» EXTRACT
________

Good Words

Sermon 02/22/2009

Transformation, Transfiguration, Transmission ~ by Reverend Thomas Cary Kinder
February 22, 2009 Last Sunday after Epiphany, Transfiguration
First Congregational Church in Thetford, Vermont, UCC
Mark 8:34-36, 9:1-9

Transfiguration Sunday is a festival of light, the peak experience of epiphany, a sneak preview of the world set right and made beautiful by God’s power of love and life and light. Today we need to fill up with all this brilliance before heading into the lugubrious spiritual mud season of Lent. In this time of economic, environmental and international distress, in a week when a cartoon in a major New York newspaper portrayed our African American president as the old racist stereotype of a monkey and encouraged that he be assassinated, in a time when many families in this church are struggling with illness or loss or transition, we need light more than ever.

________

» SET TASKS
1 > Duplicate the sermon from "Sermon 02/22/2009" to "more than ever.".
2 > Show each line of the entries that contains the word "screenshot", matching case exactly.

» EXTRACTED MATERIAL
________

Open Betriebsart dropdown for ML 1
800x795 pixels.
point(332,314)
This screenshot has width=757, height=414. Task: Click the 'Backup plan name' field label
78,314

________

» RESPONSES TO THE TASKS
1 >
Sermon 02/22/2009

Transformation, Transfiguration, Transmission ~ by Reverend Thomas Cary Kinder
February 22, 2009 Last Sunday after Epiphany, Transfiguration
First Congregational Church in Thetford, Vermont, UCC
Mark 8:34-36, 9:1-9

Transfiguration Sunday is a festival of light, the peak experience of epiphany, a sneak preview of the world set right and made beautiful by God’s power of love and life and light. Today we need to fill up with all this brilliance before heading into the lugubrious spiritual mud season of Lent. In this time of economic, environmental and international distress, in a week when a cartoon in a major New York newspaper portrayed our African American president as the old racist stereotype of a monkey and encouraged that he be assassinated, in a time when many families in this church are struggling with illness or loss or transition, we need light more than ever.

2 >
This screenshot has width=757, height=414. Task: Click the 'Backup plan name' field label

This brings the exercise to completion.